Wonder why everything isn't speech controlled?
Last November, I wrote a post titled "Top 10 technology flops." One of the 10 was speech recognition. Judging by the feedback I got from all over the Web, you'd think I'd said Apple was a flop or Bush was a great president.
What I meant, at the time, was that I was disappointed that we're not rid of all the keyboards, buttons, and remote controls by now. So I did some research and discovered that speech technology is indeed proliferating in some industries: defense, medical, call centers, and rudimentary capability for cell phones, edutainment, and high-end automobiles.
That said, I don't really care that American Airlines can recognize my voice responses on the phone. The only speech application that actually benefits me on a day-to-day basis is on my cell phone, and that's pretty basic stuff.
For the most part, we're still banging away on computer keyboards and drowning in a sea of proprietary consumer electronics devices and remote controls.

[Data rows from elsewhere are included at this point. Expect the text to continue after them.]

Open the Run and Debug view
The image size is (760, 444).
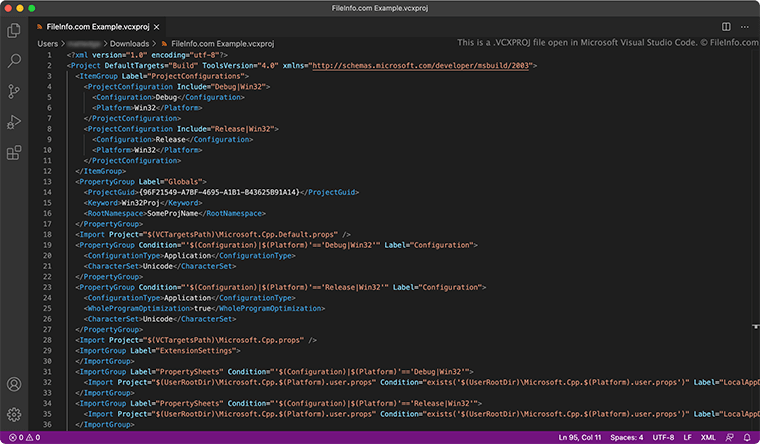[x=14, y=122]
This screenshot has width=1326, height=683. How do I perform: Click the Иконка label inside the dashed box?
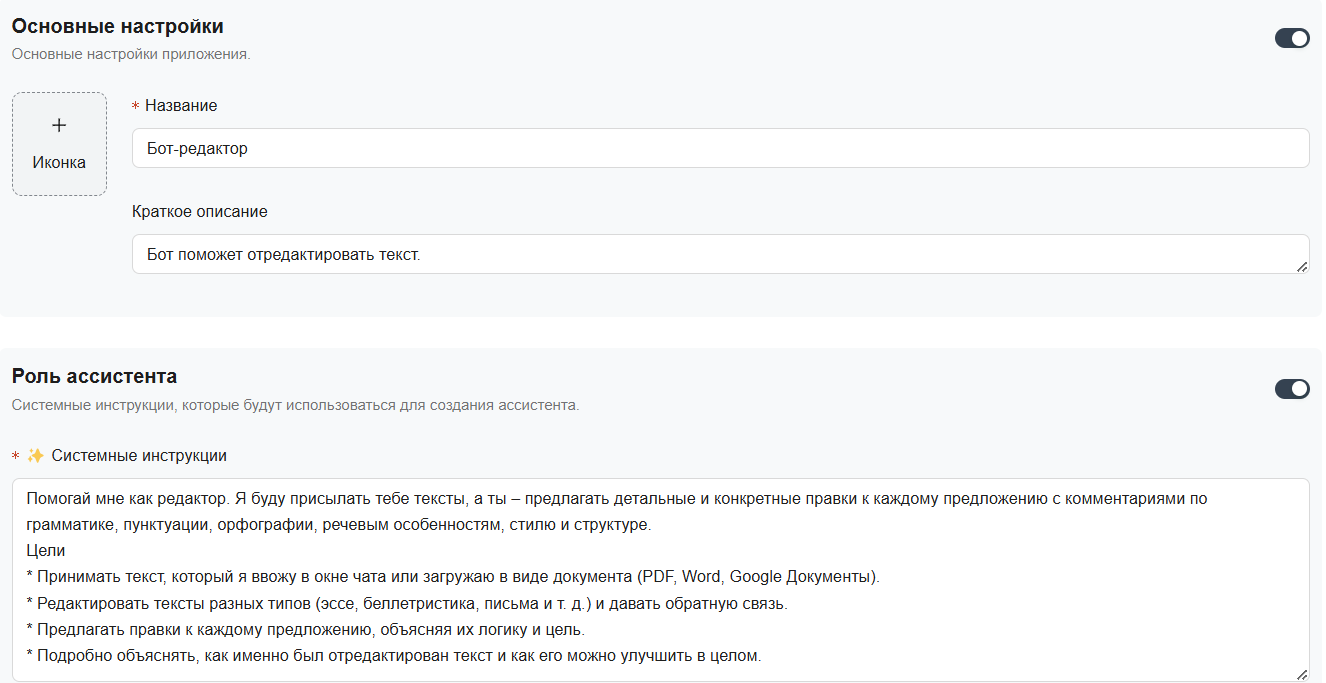coord(58,162)
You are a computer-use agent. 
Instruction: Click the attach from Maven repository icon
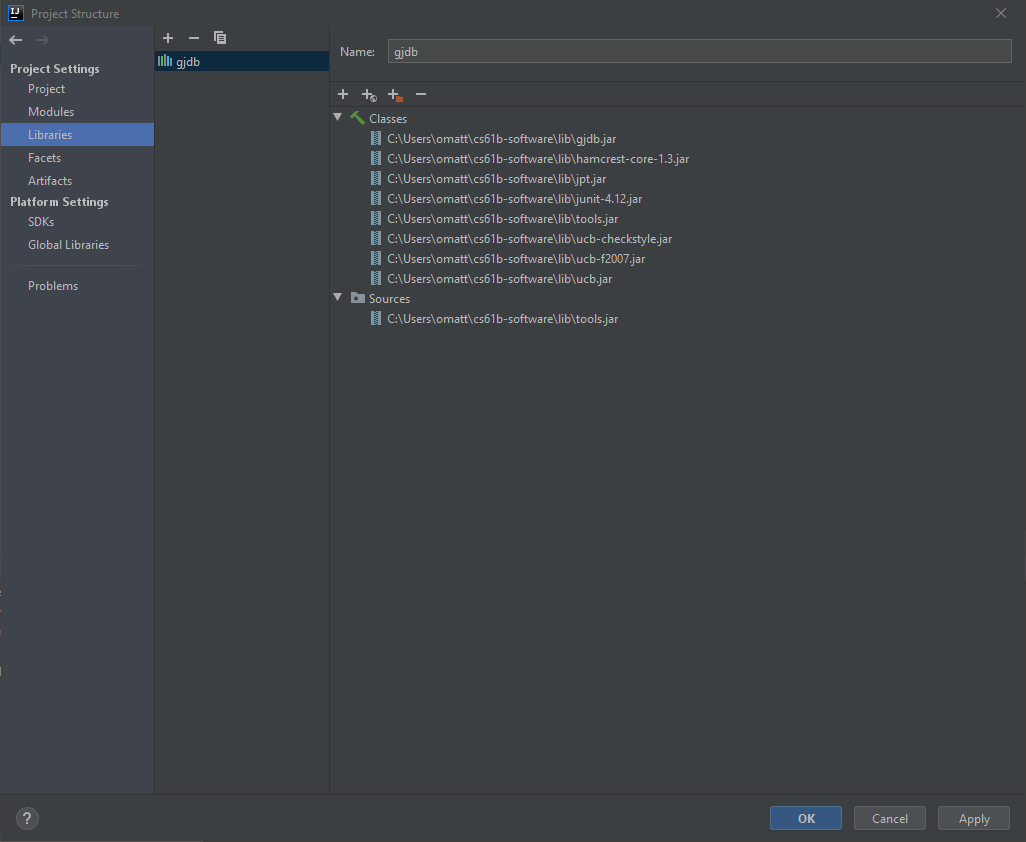point(368,94)
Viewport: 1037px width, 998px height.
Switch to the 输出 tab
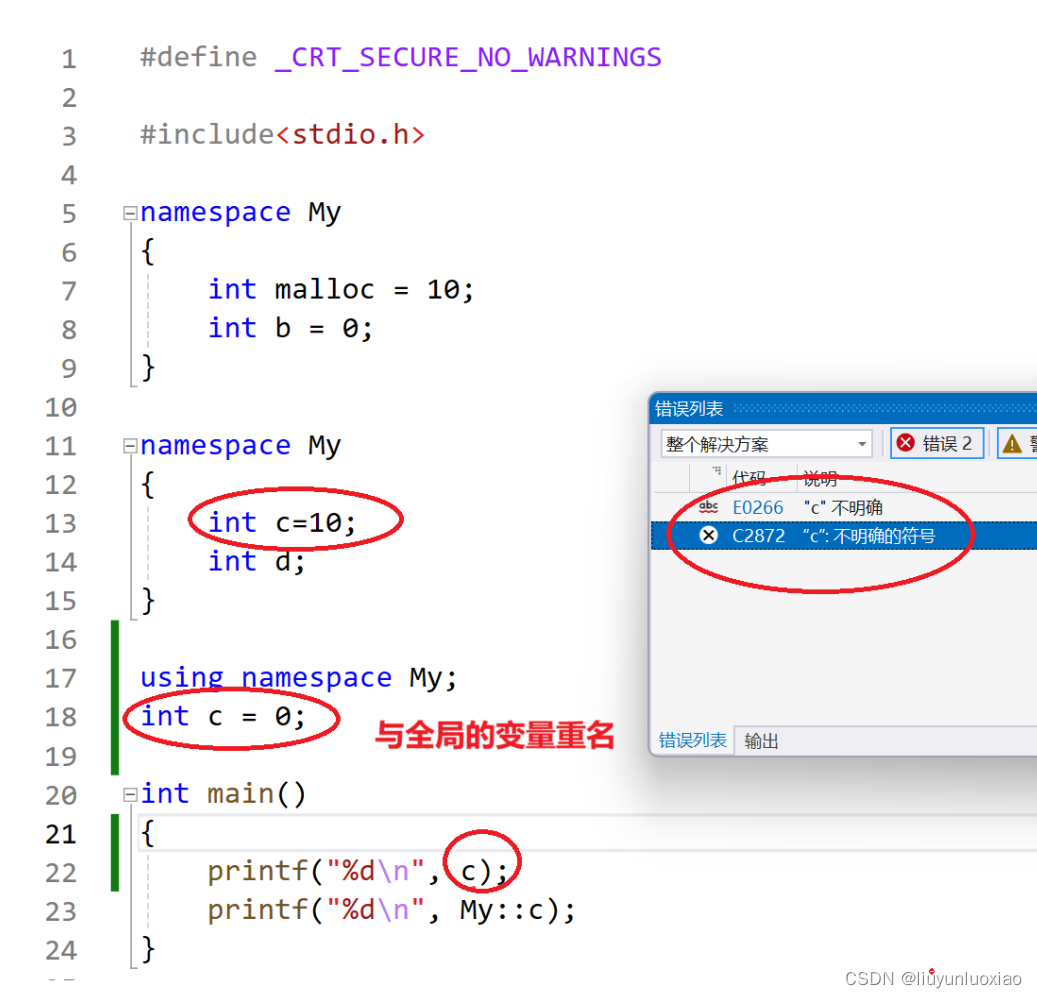pos(761,741)
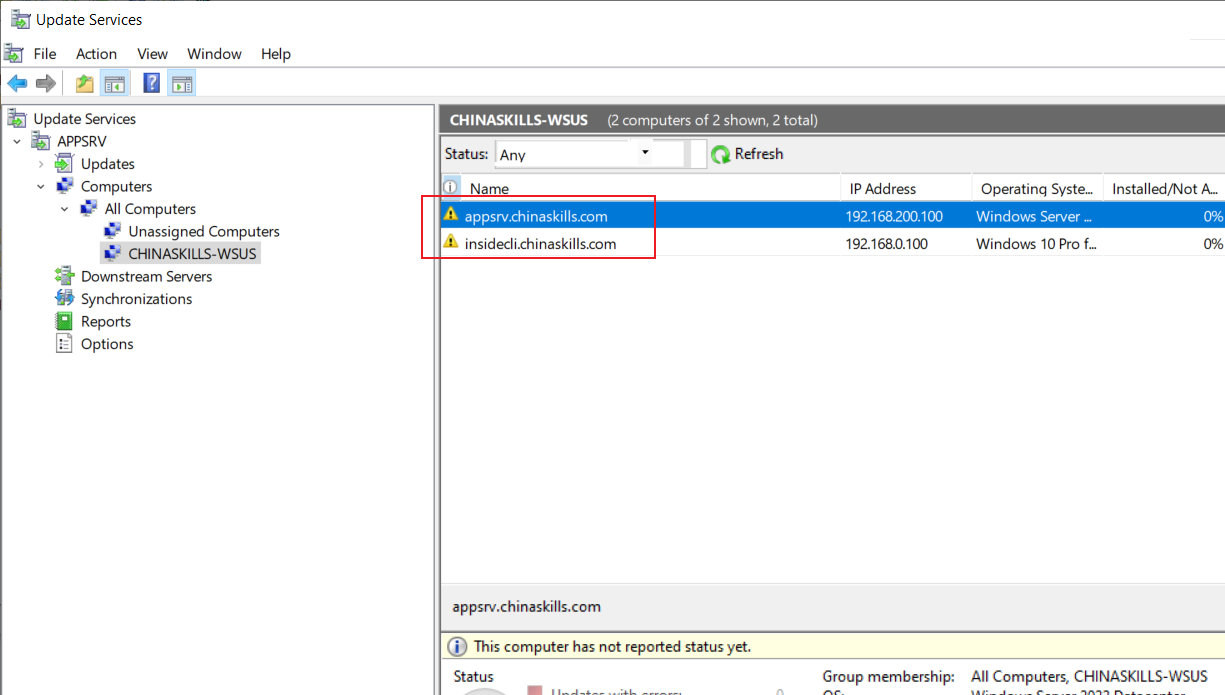Select Unassigned Computers in the tree
The height and width of the screenshot is (695, 1225).
coord(204,231)
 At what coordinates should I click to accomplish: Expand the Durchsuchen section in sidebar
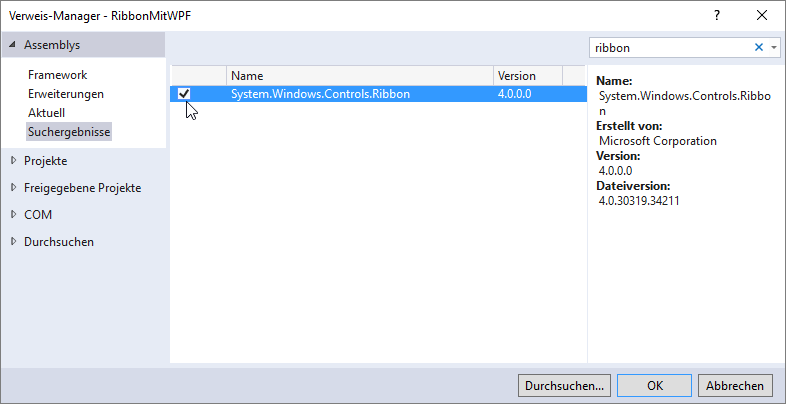(x=13, y=241)
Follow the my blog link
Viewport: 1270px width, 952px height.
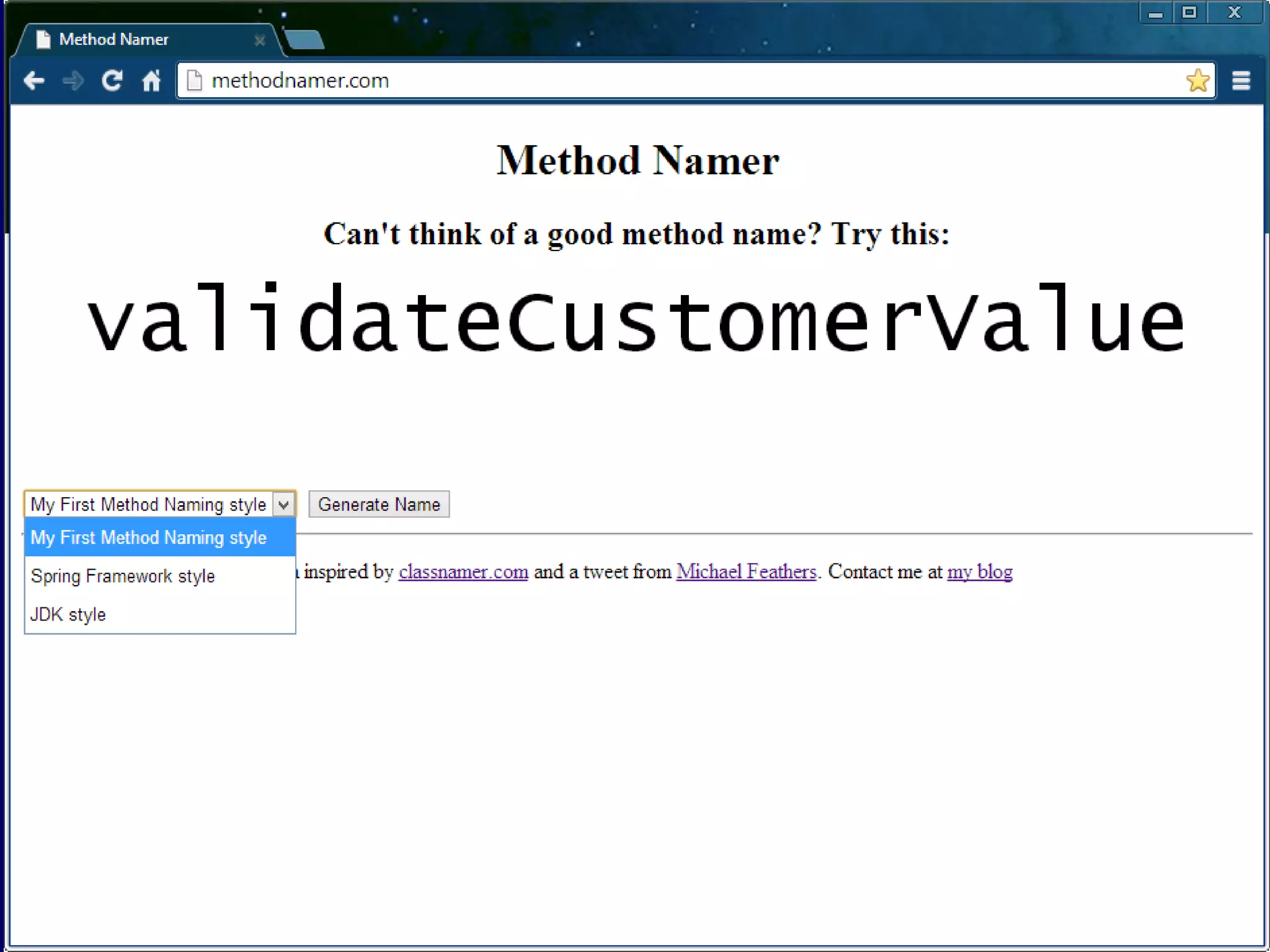(x=979, y=571)
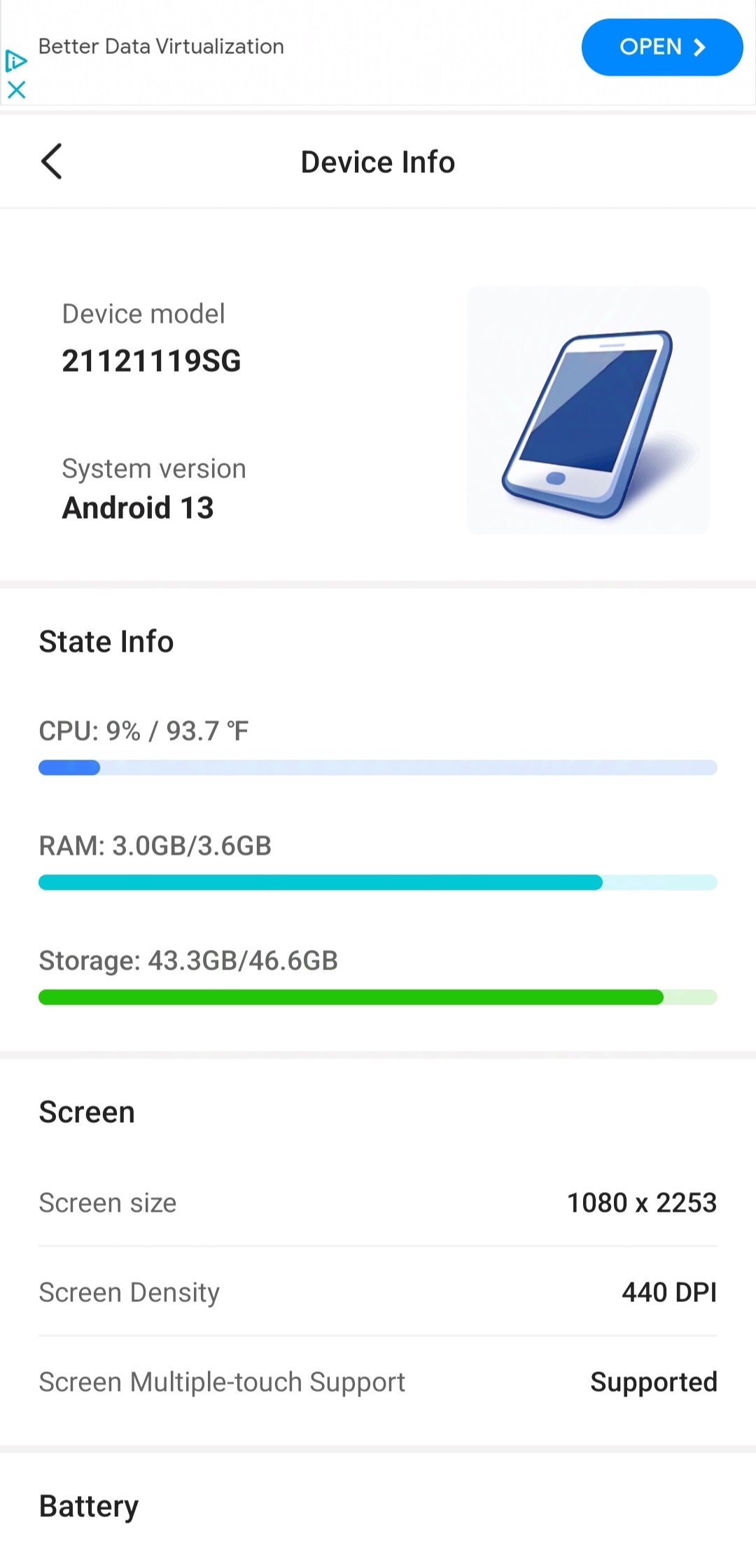Tap the State Info section heading
This screenshot has height=1568, width=756.
[x=106, y=642]

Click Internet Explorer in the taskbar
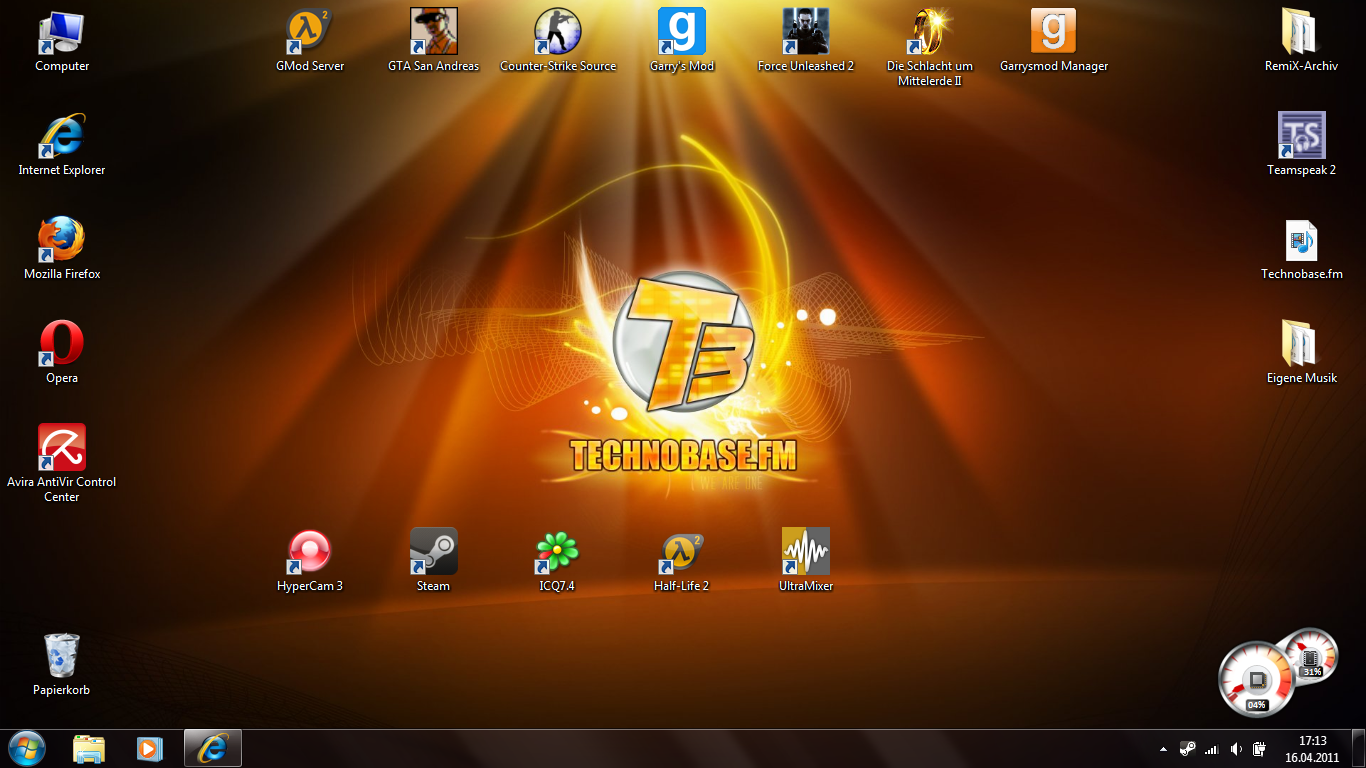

(Credit: Nuance)And now I know why. When it comes to speech technology, one company is holding just about all the cards: Nuance Communications.
Courtesy of dozens of mergers and acquisitions (M&A) over the past 13 years, Nuance now owns much of the speech technology on planet Earth. The company boasts a $3.5 billion market cap on annual sales that will likely top $800 million this fiscal year but, remarkably, has never been profitable. I can see why. Nuance has been so busy acquiring companies it hasn't had a chance to worry about a little thing like profitability.
The company's history is a tribute to M&A gluttony. Let's see if I can get this right. In 1980, Xerox (so many of these stories begin with Xerox) bought inventor Raymond Kurzweil's optical character recognition (OCR) company and ultimately renamed it ScanSoft.
In 1999, a scanner software company called Visioneer bought ScanSoft and adopted the name. That seems to be about when current Nuance Chairman and CEO Paul Ricci entered the picture, and that's when all the fun began.
In late 2001, ScanSoft bought Lernout & Hauspie, a Belgian company that had previously acquired a host of other companies including Berkeley Speech Technologies and Dragon Systems. Amazingly, L&H--the leader in the speech technology field--was bankrupt so ScanSoft got it for a song: $39.5 million.
ScanSoft went on to acquire about a dozen other companies, including some that were themselves made up of acquired companies.
While all this was happening on the East Coast, Nuance spun off from Stanford Research Institute (SRI) in 1994. In 1996, the Menlo Park company deployed its first large-scale, call-center-based commercial speech application.
In September 2005, ScanSoft merged with Nuance and the combined company adopted the Nuance Communications name. Since then, Nuance has gobbled up another dozen companies, the largest of which being Dictaphone for $357 million and eScription for $400 million.
According to my math, the current incarnation of Nuance Communications is actually made up of 42 companies, with a $180 million acquisition of SNAPin Software in the works and an unsolicited offer of $40 million for Zi on the table. Got all that?
The company lists its competitors as AT&T, IBM, and Microsoft. Sounds formidable, but each of these giants competes with Nuance in specific, limited markets. Nuance is far and away the 800-pound gorilla of speech technology.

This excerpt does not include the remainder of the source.